How to Control Emotional Eating
Nothing is more likely to throw a monkey wrench into a diet or weight loss program than emotional eating — the powerful urge to turn to food for comfort. You may be dealing with a difficult life situation, you may be generally stressed, you may be looking for a way to stay occupied and calm your mind, and food may seem like a refuge.
The problems with emotional eating are two fold: you tend to eat too much, and you tend to crave sweet, high-fat foods. What’s the solution? There’s plenty you can do to beat the comfort-food trap and regain control of your weight-loss program.

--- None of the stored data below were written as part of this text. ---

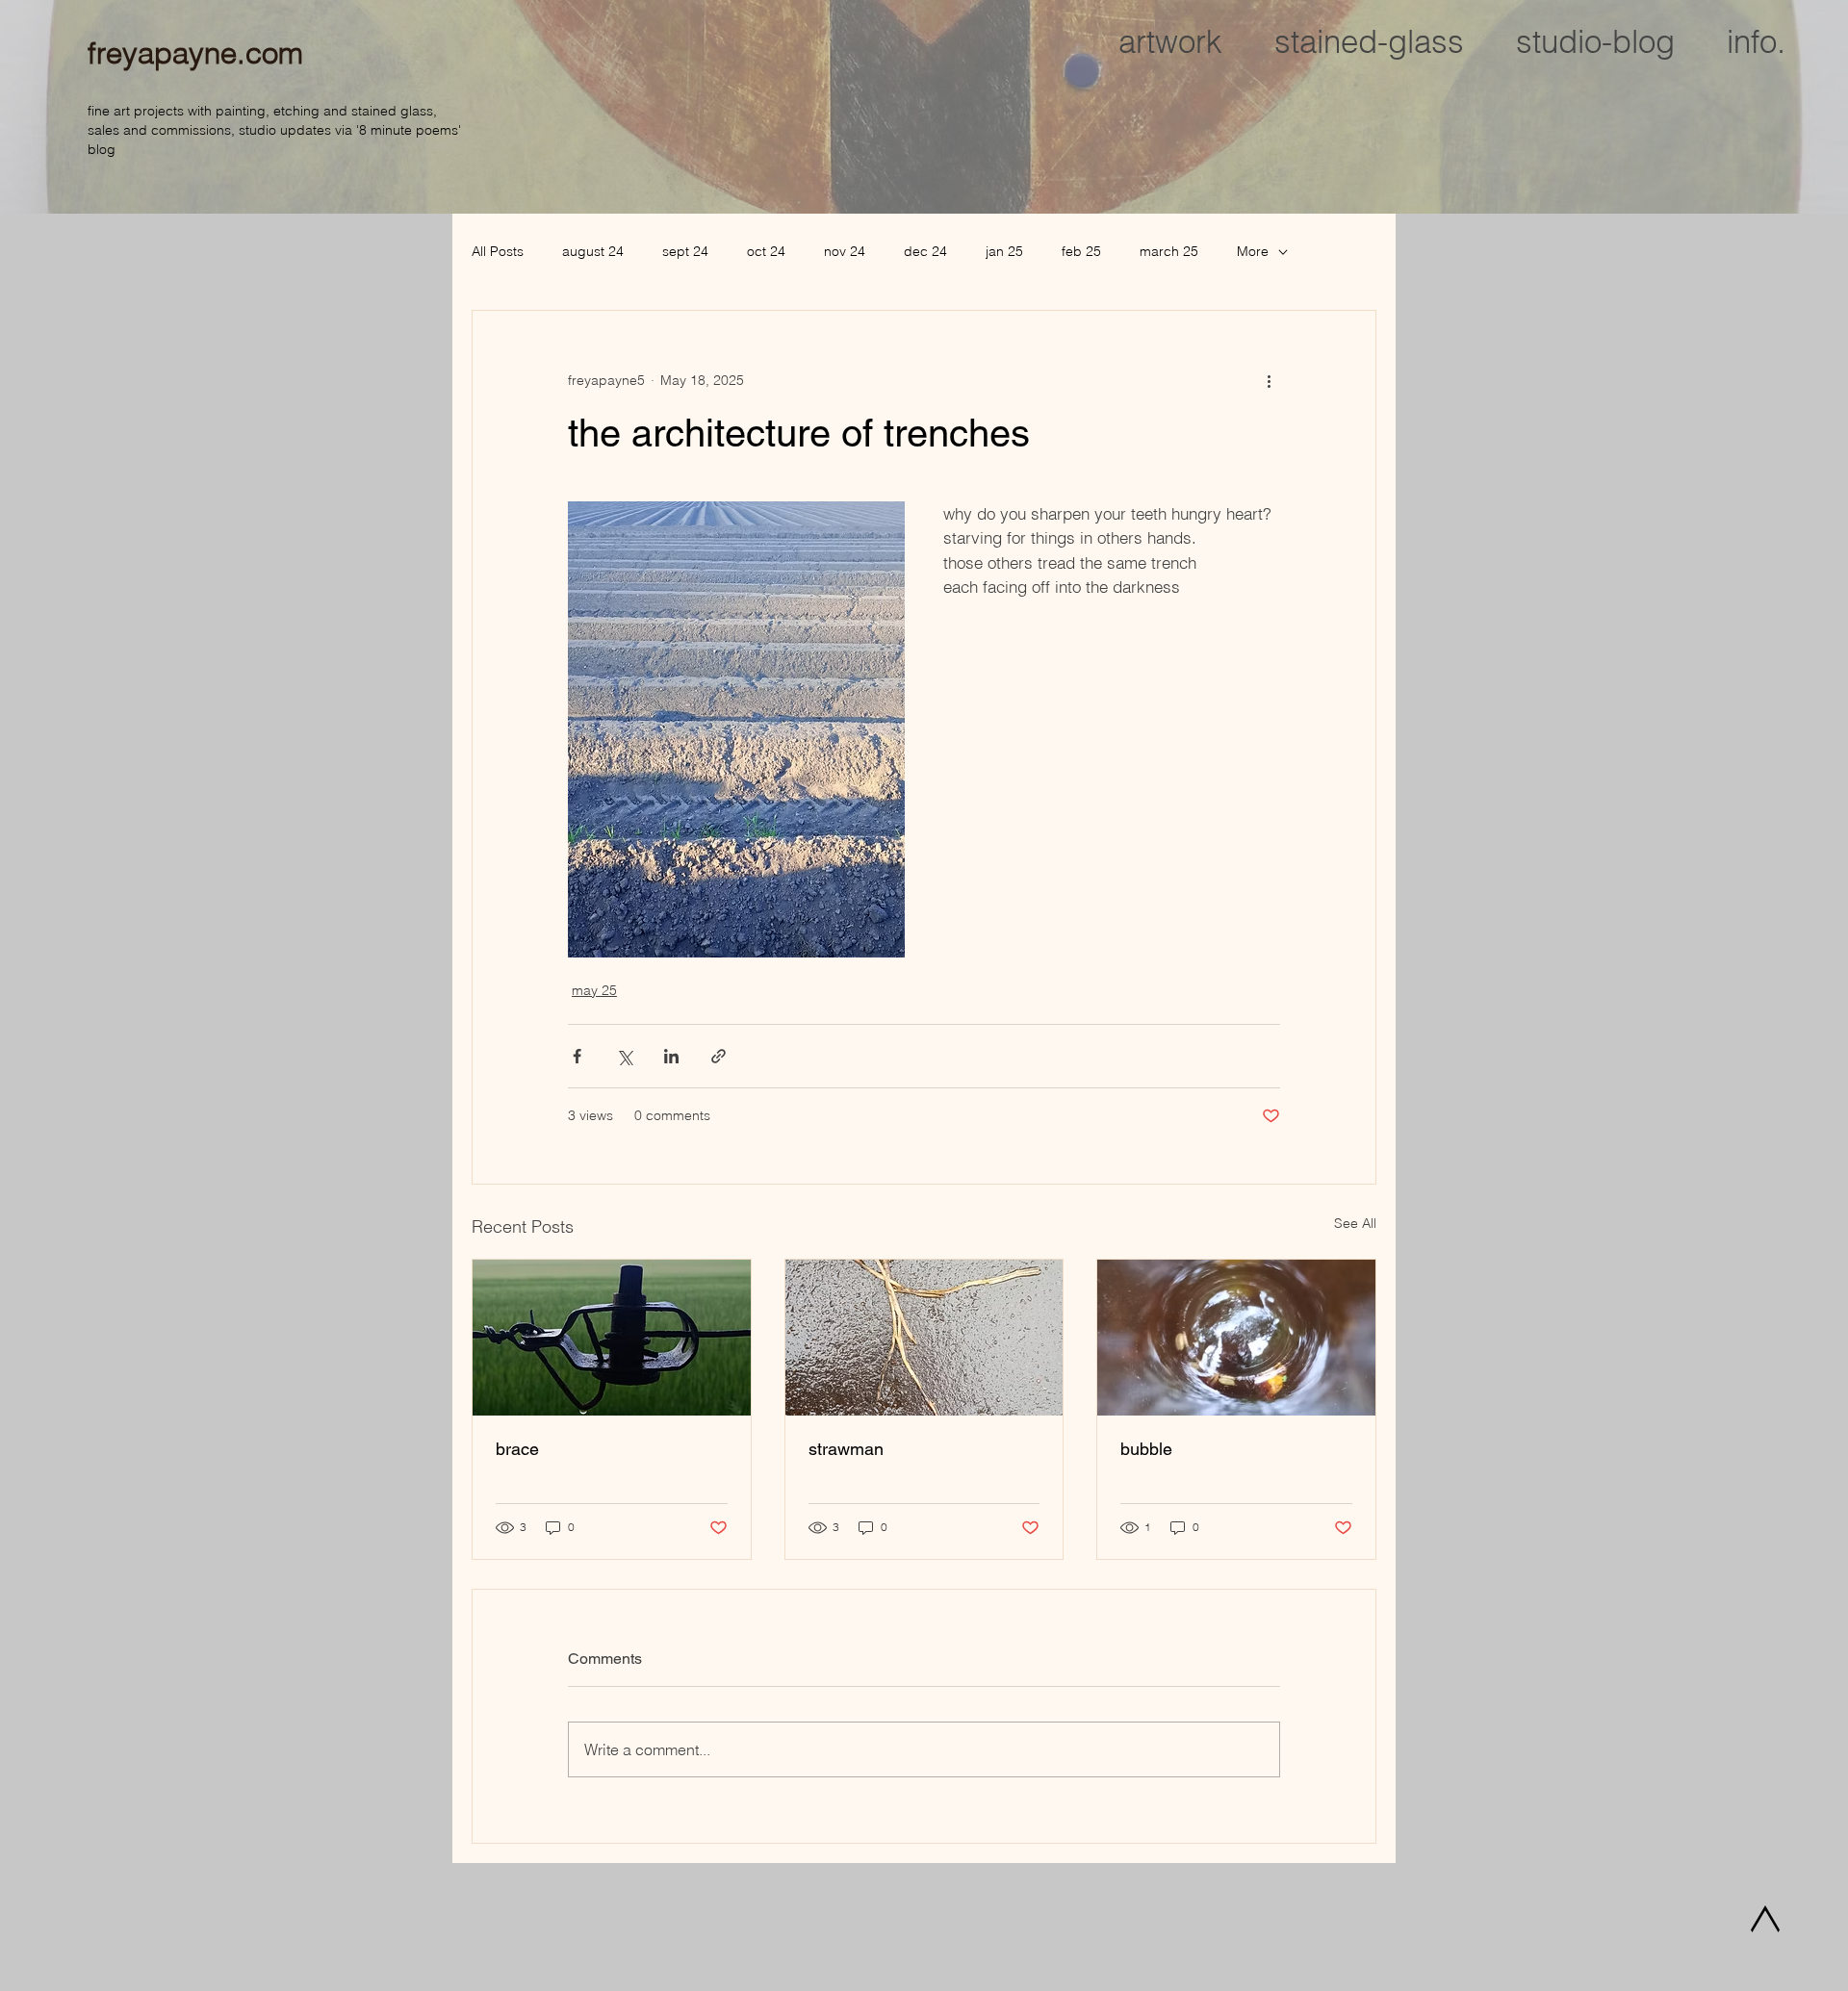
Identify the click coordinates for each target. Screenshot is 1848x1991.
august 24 (593, 251)
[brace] (612, 1338)
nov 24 (844, 251)
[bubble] (1236, 1338)
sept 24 (685, 251)
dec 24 (925, 251)
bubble (1146, 1449)
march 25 (1169, 251)
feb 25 (1081, 251)
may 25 (594, 990)
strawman (846, 1449)
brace (517, 1449)
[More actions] (1268, 380)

The Way You Feel, the Way You Eat
Eating becomes “emotional eating” when you consume food to counteract uncomfortable feelings. Those feelings can span the whole spectrum from being flat bored to nagging financial worries, to grieving over a serious personal loss. If you’re trying to lose or control your weight, life can hand you many triggering situations that make it seem almost impossible to stay away from the calorie-heavy foods that temporarily offer solace. Those situations can include:
-Fatigue and boredom
-Stress at work
-Dealing with bad weather
-Family and relationship difficulties
-Money problems
-Job loss
-Health issues
Emotional stress makes some people want food less. But if you’re more likely to respond with food cravings, you may well find yourself getting into a pattern of impulsive bingeing, where you hastily eat whatever is around, sometimes hardly tasting it. The connection between negative feelings and eating can become so automatic that you may find yourself eating without really realizing you’re doing it.
The distracting quality of eating can also lead to bad habit patterns. While we’re eating, we don’t have to deal with anything else – so we turn to food again and again to avoid facing our problems.
Emotional eating can trap the aspiring weight-loser on a circular loop: guilt over “falling off the diet wagon”, eating more to assuage the guilt, then more guilt.
How to take control and get back on your program successfully.
Get a grip on emotional eating by following these tips to help you lose weight in a healthy manner:
-Stress management. If it’s stress that gets you opening the refrigerator, get serious about something like meditation, relaxation techniques, or yoga.
-Ask yourself: am I actually hungry? If your last food was only a few hours ago and your stomach isn’t rumbling, the answer is probably no. Don’t head for the kitchen, but let the craving sensation pass. It will.
-Keep track of what you eat with a food diary. Record what, when, and how much you eat, and also what your emotional state is and how hungry you feel. You may see links between feelings and cravings becoming clear.
-Support is important. Family, friends, a support group, can all give you the backing you need in dealing with your problems.
-Be interested! Boredom can be as much of a trigger as stress, so don’t counteract it with snacks. Instead, do something that engages your mind – go online, call a friend, read – or your body – take a walk, exercise, pull out your bike – or both.
-Keep those diet-busting comfort foods out of your house if you can. And don’t shop for groceries when you’re feeling sad or mad; wait until you’re calmer.
-Don’t go in for severe self-deprivation. The ultra-strict approach to losing weight, which may include too few calories per day, a very limited range of foods, and no treats at all, is counterproductive for emotional eaters since it can increase cravings, and potentially unhealthy to boot. You need variety in your diet to counter the cravings, and a treat every once in a while is helpful, too.
-If you snack between meals, do it the healthy way. Unbuttered popcorn, veggies with a no-fat dip or dressing, fresh fruits. You can also experiment with lower-cal, lower-fat equivalents of some of your favorite comfort snacks.
-Sleep is important. Physical tiredness often triggers unnecessary eating as the body signals it needs an energy boost. Try napping instead of eating, or re-think the amount of sleep you’re getting.
-Consider therapy. You may try many self-help methods but still feel like you’re at the mercy of your emotional eating. A professional therapist can guide you toward understanding why you eat the way you do, and teach new behavioral management skills. Therapy can also reveal eating disorders, which sometimes are linked to emotional eating. Don’t punish yourself if you’ve had an emotional eating episode. You’ll stay off the guilt/eating treadmill by being forgiving with yourself. Tomorrow is a new day, so start fresh: think calmly about the episode, learn from it, and plan out a way to prevent a similar one in the future. Be clear in your own mind about the vital changes you’re making in your relationship with food, and give yourself a pat on the back about the good things you’re doing for your future life and health.